Marketing analytics: how to overcome the tech bottleneck

Remember the days when marketing was a calm, cool environment where a good set of customer analytics would tide you over for a month’s worth of strategic, data-driven decisions?

Yeah, neither do I.

Today customer behaviors, preferences, and attitudes can change at the speed of light, and marketing teams need to move — and pivot — no less quickly. The good news is, in this era of big data marketing, there’s no shortage of data to inform and guide those day-to-day (or hour-by-hour) decisions. The less-good news is that most marketing teams don’t have dedicated data scientists and data engineers. They must often rely on their overburdened, backlogged colleagues in IT to spin that data into actionable information and deliver it in a usable format … and wait for it.

It’s a conundrum that plagues organizations across industries, and fortunately, there is a solution. When we work with clients to empower their marketing teams with the data tools they need to be more agile, we focus on three facets: improving the data structure, creating a standard reporting system, and building a nimble, scalable framework.

1. Improve the data structure

When we work with clients, we focus on two key deliverables at this juncture:

  • Stage the reporting data: Make sure the data is structured to be used effectively by the analytics reporting system.
  • Ensure accessibility: Integrate the analytics platform to ensure automatic flow of data when and where it’s needed.

2. Create standard reporting

The ideal reporting tool will spin the latest marketing data into action-oriented insights that enable more strategic business decisions. For example, the following dashboard could guide a marketing team’s next steps in optimizing their commercial website for maximum traffic:

3. Build a nimble, scalable framework

• Multivariate testing allows marketers to test the results when certain variables are changed, such as the layout of a landing page.

• Cohort analysis enables the team to track the behaviors of a specific set of users (e.g. long-term customers) over specific periods of time to determine which approaches resonate best with them.

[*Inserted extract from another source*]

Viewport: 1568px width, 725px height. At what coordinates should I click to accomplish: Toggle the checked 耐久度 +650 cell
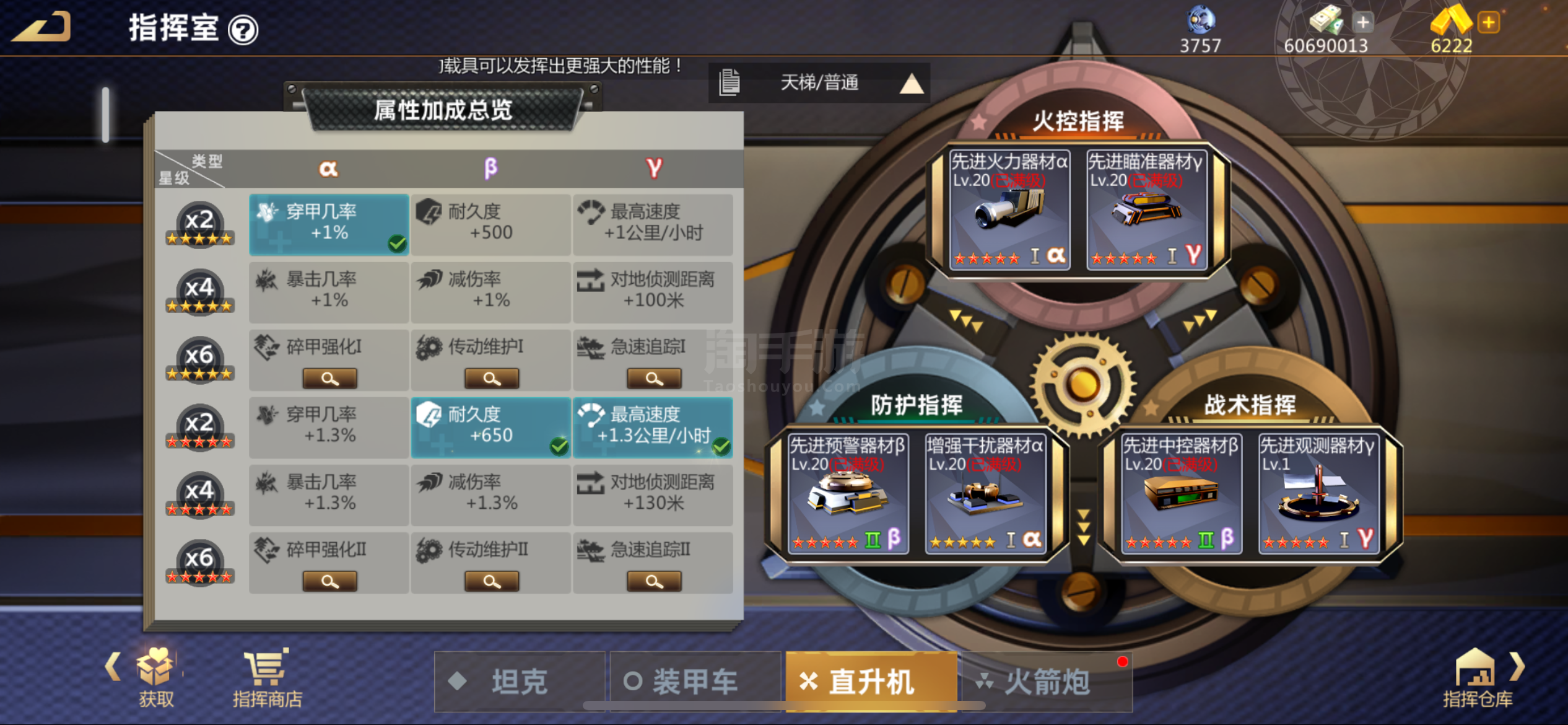[491, 428]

• Funnel analytics gives marketers the opportunity to review and redefine the customer journey — to test hypotheses and see where users actually go for content, and to update their journey flows accordingly.

Personalization lets teams dynamically retarget content and test to see which actions are driving users to the next phase of the customer journey.

When the marketing team is empowered with a self-service analytics framework, they have their own “experiment engine” that lets them evaluate any number of possibilities:

The marketing team is then free to play with different ways of combining and viewing their data and to evaluate the results of experimental initiatives, such as a pilot campaign for a new marketing channel or a new data source. We work with our clients to create a structure for ad-hoc reporting, creating a rhythmic framework for shared learning and experimentation that will continue to serve the team as their environment evolves.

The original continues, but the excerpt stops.